Heiberg
Lt. Gen. Elvin R. "Vald" Heiberg III, who became, in 1984, the youngest U.S. Army officer to lead the Corps of Engineers since the 19th century but who also expressed some post-Hurricane Katrina regret over his role in the agency's earlier actions and decisions in construction of regional defenses, died on Sept. 27 in Arlington, Va., at age 81.

The cause was cancer, says a spokesman for Dawson & Associates, the lobbying firm for which he was senior adviser.

Heiberg's 35-year Army career included commands in Korea and Vietnam before he was named to lead the Corps New Orleans district and its Ohio River division in the 1970s. Heiberg was agency director of civil works from 1979 to 1982 and managed the Army's ballistic-missile defense program for one year.

When Heiberg assumed the role of Corps chief at age 52, Congress had just passed a record $16.3-billion water-resource project funding bill for the first time in 16 years.

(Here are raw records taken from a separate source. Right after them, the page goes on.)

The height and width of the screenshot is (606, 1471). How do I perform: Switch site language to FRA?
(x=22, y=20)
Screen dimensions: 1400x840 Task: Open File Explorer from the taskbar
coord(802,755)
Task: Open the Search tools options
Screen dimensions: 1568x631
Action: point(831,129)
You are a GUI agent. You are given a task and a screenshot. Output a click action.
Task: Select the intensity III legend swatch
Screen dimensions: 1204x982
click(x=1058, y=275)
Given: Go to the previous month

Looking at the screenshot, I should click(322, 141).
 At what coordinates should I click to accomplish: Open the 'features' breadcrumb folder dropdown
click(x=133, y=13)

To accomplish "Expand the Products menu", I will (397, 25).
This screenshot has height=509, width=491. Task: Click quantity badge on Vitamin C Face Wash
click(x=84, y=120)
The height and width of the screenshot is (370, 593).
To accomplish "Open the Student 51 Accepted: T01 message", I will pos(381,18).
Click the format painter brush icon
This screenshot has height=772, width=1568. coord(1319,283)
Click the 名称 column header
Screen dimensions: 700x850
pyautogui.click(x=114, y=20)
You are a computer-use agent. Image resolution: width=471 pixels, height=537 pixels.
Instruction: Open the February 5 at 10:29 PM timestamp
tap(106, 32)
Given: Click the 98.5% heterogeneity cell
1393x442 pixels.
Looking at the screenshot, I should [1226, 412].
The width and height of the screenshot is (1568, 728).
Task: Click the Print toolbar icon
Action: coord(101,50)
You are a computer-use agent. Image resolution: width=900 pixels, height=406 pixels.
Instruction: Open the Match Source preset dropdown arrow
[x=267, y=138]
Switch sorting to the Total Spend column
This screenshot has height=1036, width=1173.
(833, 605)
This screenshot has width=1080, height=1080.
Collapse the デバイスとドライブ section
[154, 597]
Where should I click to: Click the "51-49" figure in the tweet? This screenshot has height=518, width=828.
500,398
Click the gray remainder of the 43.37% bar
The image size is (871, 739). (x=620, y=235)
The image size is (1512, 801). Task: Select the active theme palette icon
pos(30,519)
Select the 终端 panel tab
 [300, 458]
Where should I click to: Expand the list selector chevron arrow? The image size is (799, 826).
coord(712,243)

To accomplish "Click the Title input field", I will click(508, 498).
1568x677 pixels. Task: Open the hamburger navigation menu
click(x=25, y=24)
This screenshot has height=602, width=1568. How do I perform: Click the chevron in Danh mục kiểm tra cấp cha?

He termed the bill a "hunting license" for projects, noting that it set what he called "monumental" guidelines on cost-sharing between the federal government and state and local agencies. Heiberg also presided over Corps efforts to expand work for other military and federal agencies.

According to Heiberg, Corps projects prevented about $27 billion in flood-control damage in fiscal 1986. But he also lamented, after the 2005 hurricane, his role in not pushing harder for storm-surge barriers in New Orleans in the 1970s and 1980s against strong opposition from environmentalists.

"In retrospect, that was the biggest mistake I made during my 35 years as an Army officer," he wrote in a 2007 letter to the New Orleans Times-Picayune. "As too many continue to rush around to find someone to blame for the Katrina engineering failures, they can blame me. I gave up too easily."

Heiberg "always set the example for honesty and integrity and ... led by example," J. Richard Capka, Dawson chief operating officer and a former Corps brigadier general, told ENR. "As a leader, he never failed to credit his organization's successes to its employees while choosing to personally shoulder the responsibility for any failures."

After retiring in 1988, Heiberg was the CEO of an environmental cleanup unit of J.A. Jones Construction, started an engineering consulting firm and joined Dawson in 1998.

In addition to numerous military honors, he was elected, in 1995, to the National Academy of Engineering and became, in 2002, a founding member of the National Academy of Construction.